Supremo determina corte imediato e exige ressarcimento de
valores pagos acima do teto constitucional.
O Supremo Tribunal Federal (STF) decidiu nesta quinta-feira (14), em Brasília, que magistrados e servidores do Judiciário que receberam supersalários terão de devolver os valores pagos acima do teto constitucional. A medida, aprovada em sessão plenária, atinge benefícios acumulados nos últimos meses e busca reforçar o cumprimento da regra que limita vencimentos ao salário dos ministros da Corte. A decisão foi tomada após denúncias de que juízes vinham recebendo remunerações que ultrapassavam em até 40% o limite legal, prática considerada irregular pelo tribunal.
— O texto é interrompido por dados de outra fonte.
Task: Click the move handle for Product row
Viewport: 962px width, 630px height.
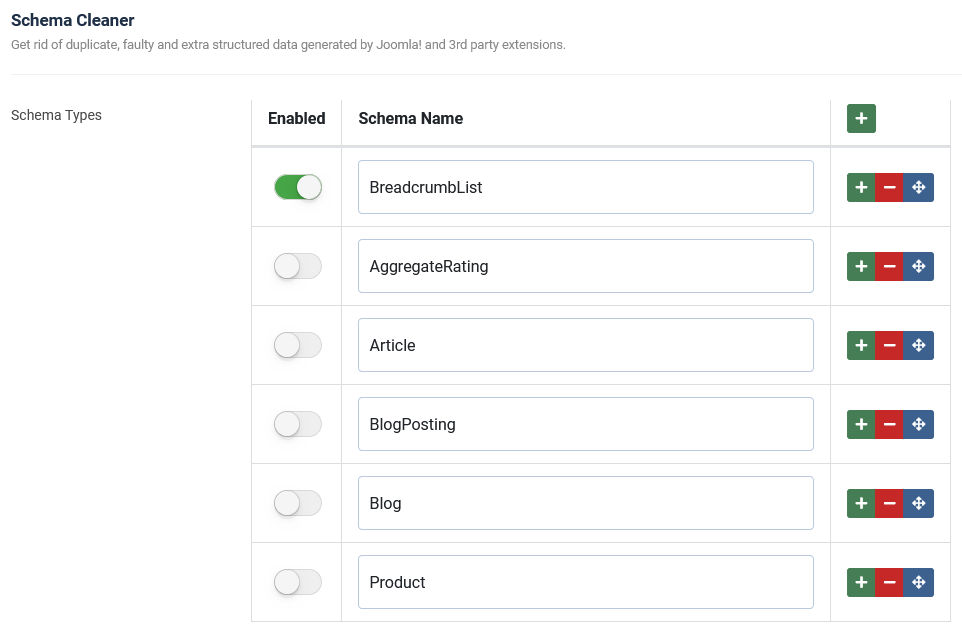Action: [x=919, y=583]
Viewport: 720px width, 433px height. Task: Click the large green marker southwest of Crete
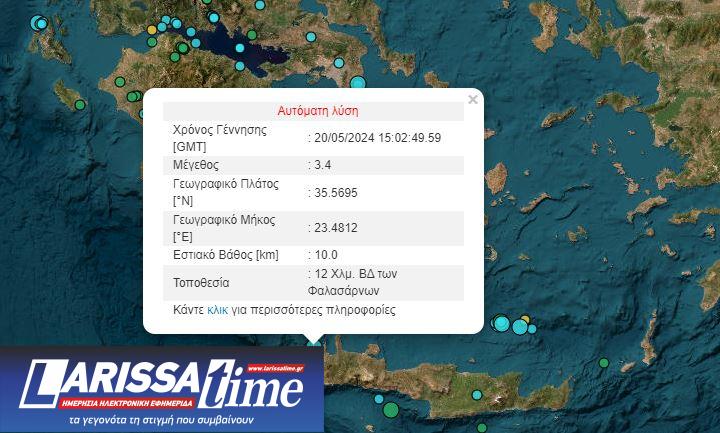(x=390, y=409)
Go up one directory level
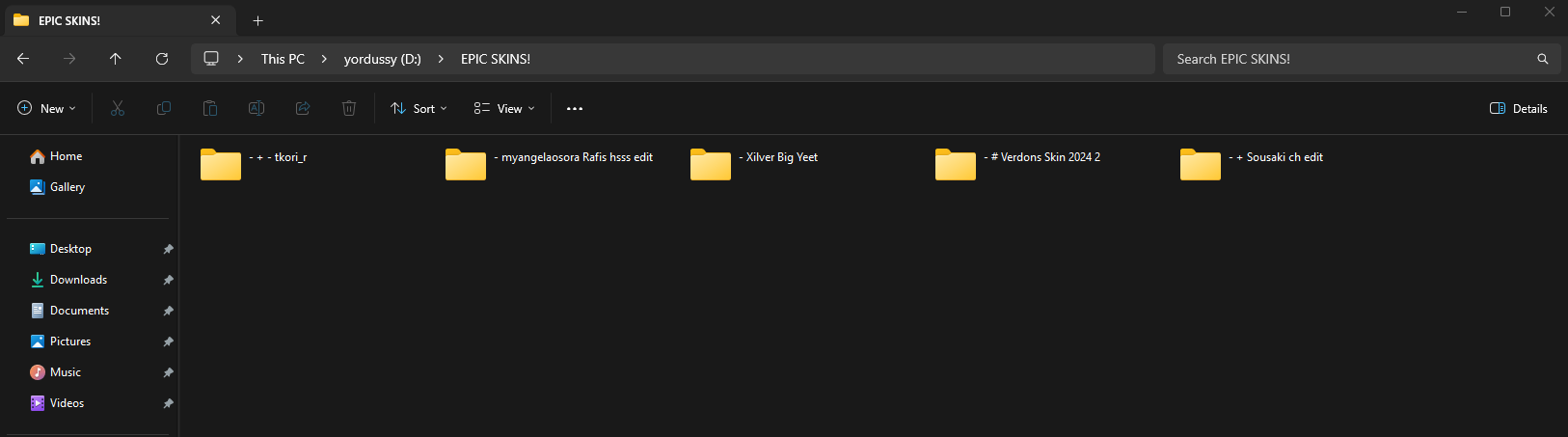Screen dimensions: 1568x437 pos(116,59)
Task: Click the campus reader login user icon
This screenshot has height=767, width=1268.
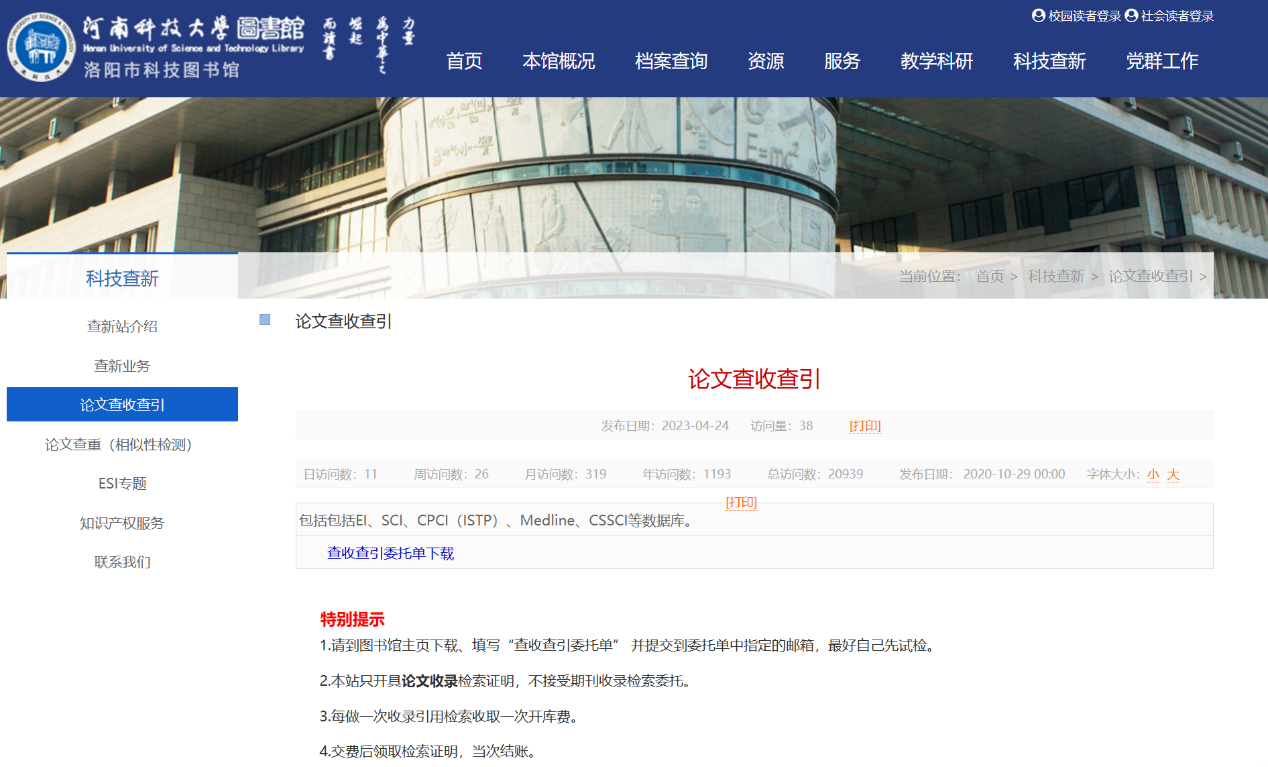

O julgamento expôs um tema sensível, os privilégios dentro
do sistema de Justiça. Ministros destacaram que a devolução é necessária para
preservar a credibilidade das instituições e garantir igualdade no serviço
público. Associações de magistrados, por outro lado, alegam que parte dos valores
corresponde a direitos adquiridos e prometem recorrer. O debate reacende a
discussão sobre transparência nos gastos públicos e pressiona o Judiciário a
rever mecanismos de pagamento que, segundo especialistas, favorecem distorções
salariais.
Com a decisão, tribunais de todo o país terão de revisar
folhas de pagamento e notificar os beneficiados para iniciar o processo de
devolução. O impacto financeiro ainda não foi calculado, mas pode alcançar
cifras milionárias. A medida abre caminho para novos embates jurídicos, já que
entidades representativas devem questionar a retroatividade da cobrança.
Enquanto isso, o STF sinaliza que não haverá tolerância com práticas que burlam
o teto constitucional, colocando em xeque uma das maiores fontes de críticas à
Justiça brasileira, os supersalários.